* **Exercise directions**
Output all of the records exactly, word for word.

* **Entries provided**
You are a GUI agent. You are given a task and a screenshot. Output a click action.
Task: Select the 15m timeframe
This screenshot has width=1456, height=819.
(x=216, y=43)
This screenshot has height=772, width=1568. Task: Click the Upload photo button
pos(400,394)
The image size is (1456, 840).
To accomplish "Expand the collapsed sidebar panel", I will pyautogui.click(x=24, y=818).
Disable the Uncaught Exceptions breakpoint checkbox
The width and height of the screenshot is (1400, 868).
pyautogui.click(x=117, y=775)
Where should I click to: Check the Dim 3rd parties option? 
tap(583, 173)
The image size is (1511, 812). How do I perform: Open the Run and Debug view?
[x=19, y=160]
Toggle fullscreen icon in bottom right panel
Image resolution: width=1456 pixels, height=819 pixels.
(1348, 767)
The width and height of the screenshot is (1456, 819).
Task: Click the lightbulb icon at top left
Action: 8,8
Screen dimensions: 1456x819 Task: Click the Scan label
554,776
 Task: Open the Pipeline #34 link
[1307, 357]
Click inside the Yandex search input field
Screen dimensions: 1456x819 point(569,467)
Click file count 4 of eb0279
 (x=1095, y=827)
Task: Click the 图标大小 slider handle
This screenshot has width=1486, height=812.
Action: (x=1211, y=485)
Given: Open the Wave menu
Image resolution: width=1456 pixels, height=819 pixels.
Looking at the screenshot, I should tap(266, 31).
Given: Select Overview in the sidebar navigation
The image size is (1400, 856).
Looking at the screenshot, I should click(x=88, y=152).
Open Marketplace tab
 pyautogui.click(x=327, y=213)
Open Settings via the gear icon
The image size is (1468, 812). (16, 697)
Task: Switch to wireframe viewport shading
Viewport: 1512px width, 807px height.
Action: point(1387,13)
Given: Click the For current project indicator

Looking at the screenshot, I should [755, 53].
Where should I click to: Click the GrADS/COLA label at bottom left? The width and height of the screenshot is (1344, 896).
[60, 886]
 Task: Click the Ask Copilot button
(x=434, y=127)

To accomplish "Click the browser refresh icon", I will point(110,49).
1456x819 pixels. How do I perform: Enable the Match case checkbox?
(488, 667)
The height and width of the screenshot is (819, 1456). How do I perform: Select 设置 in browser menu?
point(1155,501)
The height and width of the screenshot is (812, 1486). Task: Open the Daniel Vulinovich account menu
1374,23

* **Expected answer**
You are a GUI agent. You are given a task and a screenshot. Output a click action.
Task: Select the 15m timeframe
This screenshot has width=1456, height=819.
(x=216, y=43)
This screenshot has height=772, width=1568. Task: Click the Upload photo button
pos(400,394)
The image size is (1456, 840).
To accomplish "Expand the collapsed sidebar panel", I will pyautogui.click(x=24, y=818).
Disable the Uncaught Exceptions breakpoint checkbox
The width and height of the screenshot is (1400, 868).
pyautogui.click(x=117, y=775)
Where should I click to: Check the Dim 3rd parties option? 
tap(583, 173)
The image size is (1511, 812). How do I perform: Open the Run and Debug view?
[x=19, y=160]
Toggle fullscreen icon in bottom right panel
Image resolution: width=1456 pixels, height=819 pixels.
(1348, 767)
The width and height of the screenshot is (1456, 819).
Task: Click the lightbulb icon at top left
Action: 8,8
Screen dimensions: 1456x819 Task: Click the Scan label
554,776
 Task: Open the Pipeline #34 link
[1307, 357]
Click inside the Yandex search input field
Screen dimensions: 1456x819 point(569,467)
Click file count 4 of eb0279
 (x=1095, y=827)
Task: Click the 图标大小 slider handle
This screenshot has width=1486, height=812.
Action: (x=1211, y=485)
Given: Open the Wave menu
Image resolution: width=1456 pixels, height=819 pixels.
Looking at the screenshot, I should tap(266, 31).
Given: Select Overview in the sidebar navigation
The image size is (1400, 856).
Looking at the screenshot, I should click(x=88, y=152).
Open Marketplace tab
 pyautogui.click(x=327, y=213)
Open Settings via the gear icon
The image size is (1468, 812). (16, 697)
Task: Switch to wireframe viewport shading
Viewport: 1512px width, 807px height.
Action: point(1387,13)
Given: Click the For current project indicator

Looking at the screenshot, I should [755, 53].
Where should I click to: Click the GrADS/COLA label at bottom left? The width and height of the screenshot is (1344, 896).
[60, 886]
 Task: Click the Ask Copilot button
(x=434, y=127)

To accomplish "Click the browser refresh icon", I will point(110,49).
1456x819 pixels. How do I perform: Enable the Match case checkbox?
(488, 667)
The height and width of the screenshot is (819, 1456). How do I perform: Select 设置 in browser menu?
point(1155,501)
The height and width of the screenshot is (812, 1486). Task: Open the Daniel Vulinovich account menu
1374,23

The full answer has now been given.